The CORE code that was used in the experiments can be found in the CORE repository under the experiments branch. After compiling it, move it to the jars folder and rename it core.main.jar. Note that at the time of writing this readme, the only differences between the experiments and main branches are Main.java, that was modified to print relevant data, and execution\callback\MatchCallback.java, that was modified to have all system print results in a similar style.

Running the experiments

The experiments scripts are located in the scripts folder. There's 6 included experiments:

  • Sequence: Asks for a simple sequence in a stream. For example A then B then C.
  • Sequence no last event: Asks for a simple sequence, but the last event is not present in the stream.
  • Sequence sel: Asks for a simple sequence, but using different selection strategies.
  • Kleene: Asks for a sequence with kleene terms in between. For example A, then one or more B, then C.
  • Disjunction: Asks for a sequence with disjunctions in between. For example A, then either B or C, then D.
  • Stock Markets: Asks multiple queries regarding the stock market data.

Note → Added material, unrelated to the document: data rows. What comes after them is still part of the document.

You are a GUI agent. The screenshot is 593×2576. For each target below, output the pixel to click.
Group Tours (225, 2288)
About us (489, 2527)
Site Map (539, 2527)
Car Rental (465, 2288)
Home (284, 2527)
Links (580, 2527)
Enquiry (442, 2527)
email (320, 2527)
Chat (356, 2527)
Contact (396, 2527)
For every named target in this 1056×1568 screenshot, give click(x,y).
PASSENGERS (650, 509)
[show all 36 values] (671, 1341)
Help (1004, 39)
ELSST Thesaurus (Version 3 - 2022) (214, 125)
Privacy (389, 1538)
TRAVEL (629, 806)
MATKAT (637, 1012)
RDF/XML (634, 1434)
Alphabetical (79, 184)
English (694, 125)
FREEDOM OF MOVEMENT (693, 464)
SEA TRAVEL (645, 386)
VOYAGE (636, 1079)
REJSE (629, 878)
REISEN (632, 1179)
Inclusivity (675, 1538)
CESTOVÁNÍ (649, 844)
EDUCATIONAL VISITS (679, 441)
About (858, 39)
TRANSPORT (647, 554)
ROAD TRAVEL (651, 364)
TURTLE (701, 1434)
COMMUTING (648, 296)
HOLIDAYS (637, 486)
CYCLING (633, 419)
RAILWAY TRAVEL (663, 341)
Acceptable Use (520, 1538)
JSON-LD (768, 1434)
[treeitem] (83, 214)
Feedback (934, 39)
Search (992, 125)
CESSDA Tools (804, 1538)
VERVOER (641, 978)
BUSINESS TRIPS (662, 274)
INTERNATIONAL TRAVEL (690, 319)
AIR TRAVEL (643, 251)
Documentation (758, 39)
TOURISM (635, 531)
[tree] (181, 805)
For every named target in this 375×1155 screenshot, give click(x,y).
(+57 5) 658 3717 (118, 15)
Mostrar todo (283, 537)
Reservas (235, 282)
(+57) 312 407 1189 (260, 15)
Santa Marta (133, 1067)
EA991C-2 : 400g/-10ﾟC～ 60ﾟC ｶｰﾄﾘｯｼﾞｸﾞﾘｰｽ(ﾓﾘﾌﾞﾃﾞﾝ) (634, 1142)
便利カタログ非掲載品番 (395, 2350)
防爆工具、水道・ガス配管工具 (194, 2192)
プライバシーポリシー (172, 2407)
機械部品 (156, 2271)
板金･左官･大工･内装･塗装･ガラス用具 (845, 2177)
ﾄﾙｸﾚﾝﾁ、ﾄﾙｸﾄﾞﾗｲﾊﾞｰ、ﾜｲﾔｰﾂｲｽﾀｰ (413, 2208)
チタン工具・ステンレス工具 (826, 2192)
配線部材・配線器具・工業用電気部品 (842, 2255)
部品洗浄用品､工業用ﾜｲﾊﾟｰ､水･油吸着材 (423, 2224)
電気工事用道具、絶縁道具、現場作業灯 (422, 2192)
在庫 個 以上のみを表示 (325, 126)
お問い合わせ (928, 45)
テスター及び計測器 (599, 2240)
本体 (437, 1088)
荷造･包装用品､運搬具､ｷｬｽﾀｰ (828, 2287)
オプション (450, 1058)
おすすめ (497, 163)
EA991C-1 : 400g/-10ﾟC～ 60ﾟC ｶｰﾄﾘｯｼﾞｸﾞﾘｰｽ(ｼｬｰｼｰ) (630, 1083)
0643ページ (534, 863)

All these experiments have many variables that can be changed to change the behavior of the experiments:

  • TESTS: A list that can contain either 'Time' or 'Memory'. Note that memory tests cannot be run without first running a time test, as the end condition of the memory test depends on the time test.
  • STREAM_EVENTS: A list containing integers. It controls how many events will appear on the query.
  • STREAM_LENGTH: An integer. Controls the length of the stream.
  • WIN_LENGTH: A list containing integers. Controls the length of the windows used, measured in events.
  • NOISE_EVENTS: A list containing integers. Controls how many events will appear on the stream that are not part of the query.
  • ITERATIONS: An integer. How many iterations of each test will be ran.
  • TIMEOUTS: A list containing how many (real) seconds the scripts will give each system to process the data stream. Note that this does not include the time pre-processing the stream (i.e. converting the text file into Event objects and storing them in a list)
  • SYSTEMS: A list containing which systems the experiment shall use.
  • TEST_NAME: Name of the folder that will be created in the results folder.
  • CONSUME: Should not be changed
  • NUM_EVENT_DICT: Should not be changed

After running the experiments, the data will be stored in the results folder. To make it more human readable, there's also two other scripts, make_csv.py and make_csv_stock.py which will take the data from the results folder and convert it into a csv for easier reading. Note that when running there scripts you will have to change the variable TEST_NAMES to the folder name of the tests that were ran.

Note that all the scripts are made to be run from the folder this README is in as cwd.